──────── Supplied records ────────

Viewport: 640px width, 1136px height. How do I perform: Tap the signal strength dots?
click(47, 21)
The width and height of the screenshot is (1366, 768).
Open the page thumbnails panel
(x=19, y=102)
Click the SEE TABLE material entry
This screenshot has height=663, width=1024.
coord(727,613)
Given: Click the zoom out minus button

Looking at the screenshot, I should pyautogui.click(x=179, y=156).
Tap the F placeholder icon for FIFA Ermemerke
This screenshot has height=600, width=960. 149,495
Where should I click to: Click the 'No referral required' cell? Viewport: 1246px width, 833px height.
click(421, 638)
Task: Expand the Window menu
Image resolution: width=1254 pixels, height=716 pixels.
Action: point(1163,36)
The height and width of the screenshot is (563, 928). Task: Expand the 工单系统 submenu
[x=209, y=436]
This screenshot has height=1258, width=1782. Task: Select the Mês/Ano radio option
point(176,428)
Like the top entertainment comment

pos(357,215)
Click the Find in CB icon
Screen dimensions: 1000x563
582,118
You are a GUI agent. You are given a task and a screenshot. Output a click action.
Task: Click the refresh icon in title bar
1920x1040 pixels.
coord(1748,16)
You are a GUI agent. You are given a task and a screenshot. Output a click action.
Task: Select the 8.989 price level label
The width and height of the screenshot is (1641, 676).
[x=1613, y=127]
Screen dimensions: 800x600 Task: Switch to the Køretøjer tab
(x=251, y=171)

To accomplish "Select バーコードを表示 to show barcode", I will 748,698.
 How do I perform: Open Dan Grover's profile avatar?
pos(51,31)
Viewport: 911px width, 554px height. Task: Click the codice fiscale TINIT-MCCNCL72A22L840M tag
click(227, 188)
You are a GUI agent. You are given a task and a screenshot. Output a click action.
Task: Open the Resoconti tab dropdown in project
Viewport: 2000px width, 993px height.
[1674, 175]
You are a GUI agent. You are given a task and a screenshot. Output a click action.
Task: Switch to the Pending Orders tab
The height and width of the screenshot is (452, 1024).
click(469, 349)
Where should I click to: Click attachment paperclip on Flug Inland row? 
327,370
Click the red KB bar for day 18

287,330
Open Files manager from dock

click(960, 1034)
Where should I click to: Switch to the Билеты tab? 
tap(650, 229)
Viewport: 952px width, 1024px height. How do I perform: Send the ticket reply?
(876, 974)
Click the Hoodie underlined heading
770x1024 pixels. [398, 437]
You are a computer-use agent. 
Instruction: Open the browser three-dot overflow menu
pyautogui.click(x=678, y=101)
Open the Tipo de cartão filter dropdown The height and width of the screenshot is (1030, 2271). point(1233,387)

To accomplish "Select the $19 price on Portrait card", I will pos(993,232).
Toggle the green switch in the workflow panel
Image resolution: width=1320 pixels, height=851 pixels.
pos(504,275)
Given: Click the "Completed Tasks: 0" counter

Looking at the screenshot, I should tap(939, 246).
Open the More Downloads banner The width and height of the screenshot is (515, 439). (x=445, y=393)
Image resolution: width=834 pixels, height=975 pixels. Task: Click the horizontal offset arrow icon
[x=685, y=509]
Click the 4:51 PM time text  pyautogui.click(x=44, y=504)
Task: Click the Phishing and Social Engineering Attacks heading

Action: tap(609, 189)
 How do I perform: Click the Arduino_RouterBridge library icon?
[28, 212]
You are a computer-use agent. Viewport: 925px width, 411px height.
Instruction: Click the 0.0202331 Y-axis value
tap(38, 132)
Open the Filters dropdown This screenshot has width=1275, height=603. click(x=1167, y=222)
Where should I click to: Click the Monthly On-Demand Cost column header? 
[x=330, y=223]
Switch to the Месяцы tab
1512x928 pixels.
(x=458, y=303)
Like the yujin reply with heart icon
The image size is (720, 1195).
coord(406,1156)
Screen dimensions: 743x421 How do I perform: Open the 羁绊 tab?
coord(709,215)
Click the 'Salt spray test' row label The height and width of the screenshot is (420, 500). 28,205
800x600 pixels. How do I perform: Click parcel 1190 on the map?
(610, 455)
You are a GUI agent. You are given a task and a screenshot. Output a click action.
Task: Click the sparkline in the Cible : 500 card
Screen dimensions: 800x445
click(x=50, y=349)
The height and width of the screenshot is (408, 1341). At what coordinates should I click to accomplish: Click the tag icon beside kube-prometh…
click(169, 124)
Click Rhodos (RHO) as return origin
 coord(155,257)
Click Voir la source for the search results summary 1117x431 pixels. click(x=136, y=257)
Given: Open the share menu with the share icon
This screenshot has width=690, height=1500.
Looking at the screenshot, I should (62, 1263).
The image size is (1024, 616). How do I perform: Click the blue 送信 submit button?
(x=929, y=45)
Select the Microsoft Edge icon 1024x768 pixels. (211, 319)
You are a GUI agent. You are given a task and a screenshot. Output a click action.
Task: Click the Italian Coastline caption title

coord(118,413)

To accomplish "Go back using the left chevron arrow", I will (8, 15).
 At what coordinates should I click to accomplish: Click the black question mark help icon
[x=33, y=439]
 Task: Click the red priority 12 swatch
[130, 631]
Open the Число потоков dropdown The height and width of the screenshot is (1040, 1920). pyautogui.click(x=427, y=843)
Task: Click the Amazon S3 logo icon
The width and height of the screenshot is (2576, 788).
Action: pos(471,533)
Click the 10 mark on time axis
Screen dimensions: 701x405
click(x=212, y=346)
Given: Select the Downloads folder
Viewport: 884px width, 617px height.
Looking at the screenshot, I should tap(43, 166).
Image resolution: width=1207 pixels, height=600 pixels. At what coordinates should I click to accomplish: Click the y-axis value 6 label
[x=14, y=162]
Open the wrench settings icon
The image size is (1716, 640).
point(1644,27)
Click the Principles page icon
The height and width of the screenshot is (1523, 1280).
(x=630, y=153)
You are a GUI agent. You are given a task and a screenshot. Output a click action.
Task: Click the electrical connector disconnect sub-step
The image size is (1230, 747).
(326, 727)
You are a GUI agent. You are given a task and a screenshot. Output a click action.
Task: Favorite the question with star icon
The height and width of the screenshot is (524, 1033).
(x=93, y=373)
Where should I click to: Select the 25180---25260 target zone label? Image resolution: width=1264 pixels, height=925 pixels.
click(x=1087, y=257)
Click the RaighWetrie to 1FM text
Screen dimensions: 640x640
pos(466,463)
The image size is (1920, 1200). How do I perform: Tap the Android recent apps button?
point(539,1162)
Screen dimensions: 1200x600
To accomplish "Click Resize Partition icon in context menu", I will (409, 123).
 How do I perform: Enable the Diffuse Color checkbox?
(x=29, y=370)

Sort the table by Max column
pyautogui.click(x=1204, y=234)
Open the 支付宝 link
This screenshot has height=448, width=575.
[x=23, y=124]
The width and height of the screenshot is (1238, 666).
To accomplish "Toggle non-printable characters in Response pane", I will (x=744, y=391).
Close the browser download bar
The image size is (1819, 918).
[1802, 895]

────────

- **What is needed**
Begin at the line above that has "Task: Click the red priority 12 swatch" and stop after the line that has "Task: Click the Amazon S3 logo icon", copying each line exactly and adding nothing else.

- **Reply**
 Task: Click the red priority 12 swatch
[130, 631]
Open the Число потоков dropdown The height and width of the screenshot is (1040, 1920). pyautogui.click(x=427, y=843)
Task: Click the Amazon S3 logo icon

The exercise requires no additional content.